Hunters & Collectors chronology
| The Fireman's Curse (1983) | The Jaws of Life (1984) | The Way to Go Out (1985) |

Singles from Hunters & Collectors
- "The Slab" Released: August 1984; "Carry Me" Released: 1984;

The Jaws of Life
- 1991 version (White Label/Mushroom)

= The Jaws of Life (Hunters & Collectors album) =

The Jaws of Life is the third studio album by Australian rock band Hunters & Collectors; it was released on 6 August 1984. It was co-produced by Konrad Plank and the band in Weilerswist, Germany. The album peaked at No. 89 on the Australian Kent Music Report Albums Chart and No. 37 on the New Zealand Albums Chart. The only Australian single from the album, "The Slab" ("Betty's Worry")/"Carry Me", was released as a Double A sided single, in August but failed to chart on the Australian or New Zealand singles charts.

==Background==
Late in 1983, Hunters & Collectors had briefly disbanded, but soon reformed without Martin Lubran and Greg Perano. Mark Seymour (guitar and lead vocals) explained to The Canberra Times Neil Lade that the group had reconvened because they had "something valuable to offer the Australian music scene". According to Doug Falconer, the group's drummer, The Jaws of Life "was written in about a month and a half after the band returned to Australia" in the previous December. He recalled that they had wanted "to have a bit of a change of style, a change of atmosphere, it (the writing) was getting too heavy handed". He felt the band was "a much happier unit". Seymour added, "We'd always leap around suburban lounge rooms listening to the Stones. So we started playing rhythms that had that feel."

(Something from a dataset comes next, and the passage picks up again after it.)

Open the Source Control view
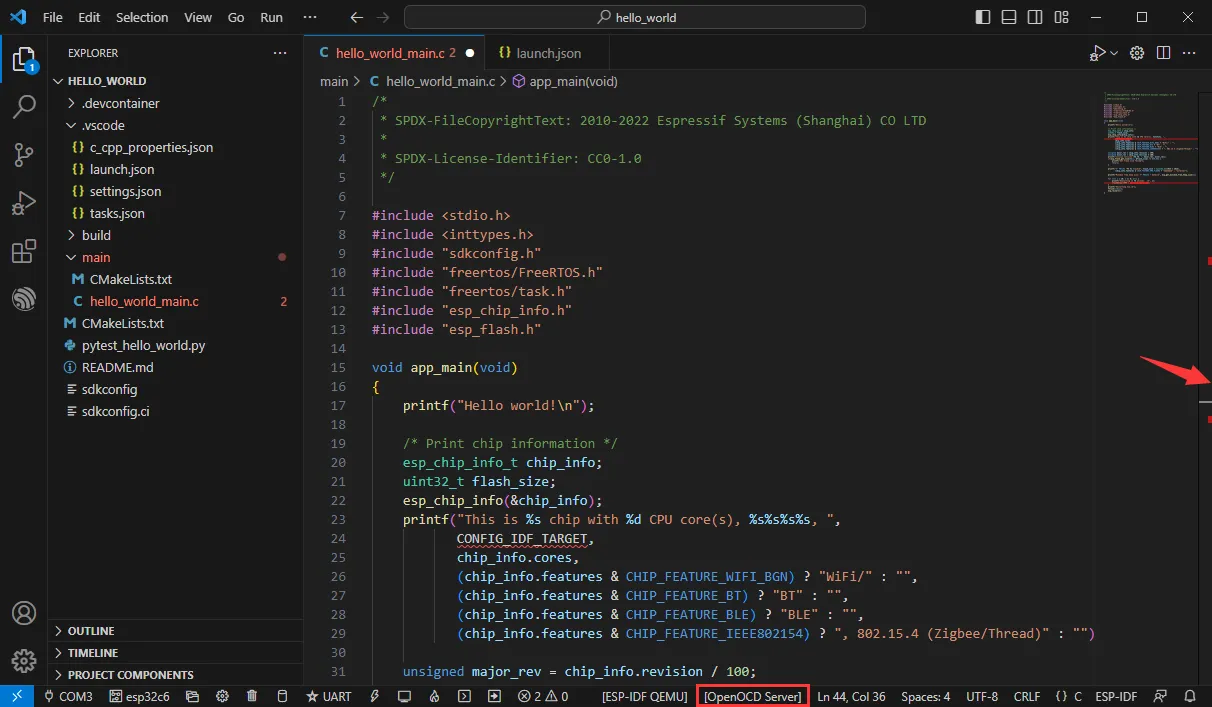 click(24, 155)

The 1984 line-up now featured greater use of keyboards by Geoff Crosby, as well as more emphasis on their horn section of Jack Howard on trumpet and backing vocals, Jeremy Smith on French horn and Michael Waters on trombone. The band began to pare back the art rock ambience of their earlier albums, although they retained a muscular, bass-driven sound, rounded off by a distinctive horn section. Seymour's lyrics became less abstruse and focused on the twin themes of the fraught personal relationships and the politics of the day.

The Jaws of Life, their third studio album, was issued on 6 August 1984 on White Label/Mushroom Records. Like their previous album, The Fireman's Curse (1983), it was co-produced with Konrad Plank (Can, Cluster, Kraftwerk), but this time it was recorded at Can's Studio with René Tinner engineering. The title, cover art and opening track, "42 Wheels", all refer to the murder of five people by an intoxicated, outback trucker, Douglas Crabbe.

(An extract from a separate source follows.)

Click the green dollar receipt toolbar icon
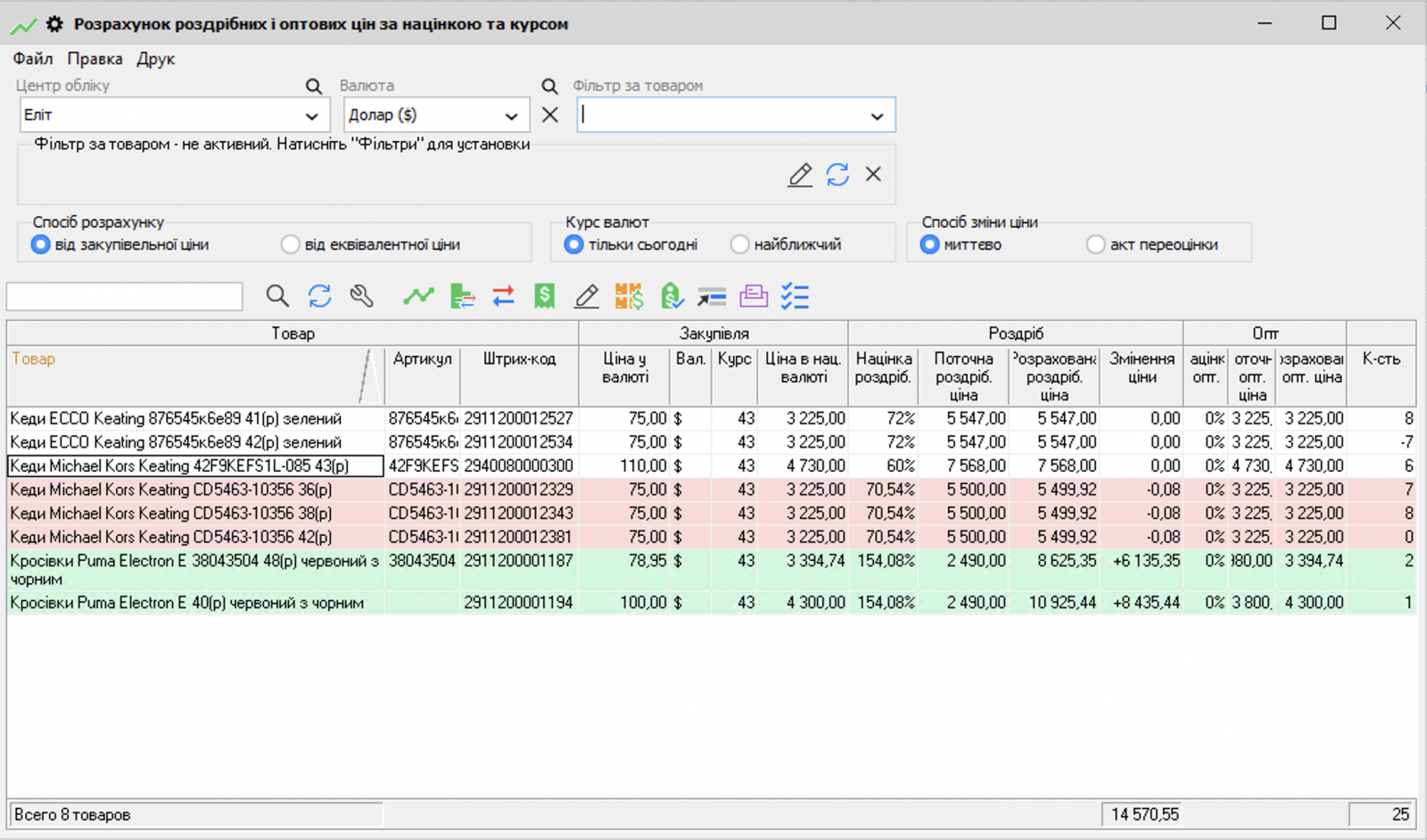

The album reached No. 89 on the Australia Album charts and No. 37 on the New Zealand charts. The first single from the album, "The Slab", having been renamed from its original title of "Betty's Worry or The Slab", was also released in August, as a double A-sided single, with "Carry Me" but failed to chart. A music video was shot for "The Slab" and entered rotation on MTV in mid-October 1984. "Carry Me" was released in the UK as a separate single (both in a 7" and 12" format). Nevertheless, as a result of relentless touring, airplay on radio station Triple J plus their music videos screening on Countdown and other music video shows, the group fostered a devoted following on the pub rock scene.

In the UK the album was released on the Epic Records label, where according to Michael Waters, "it got favorable reviews, but it just didn't sell." In North America it was released by Slash Records.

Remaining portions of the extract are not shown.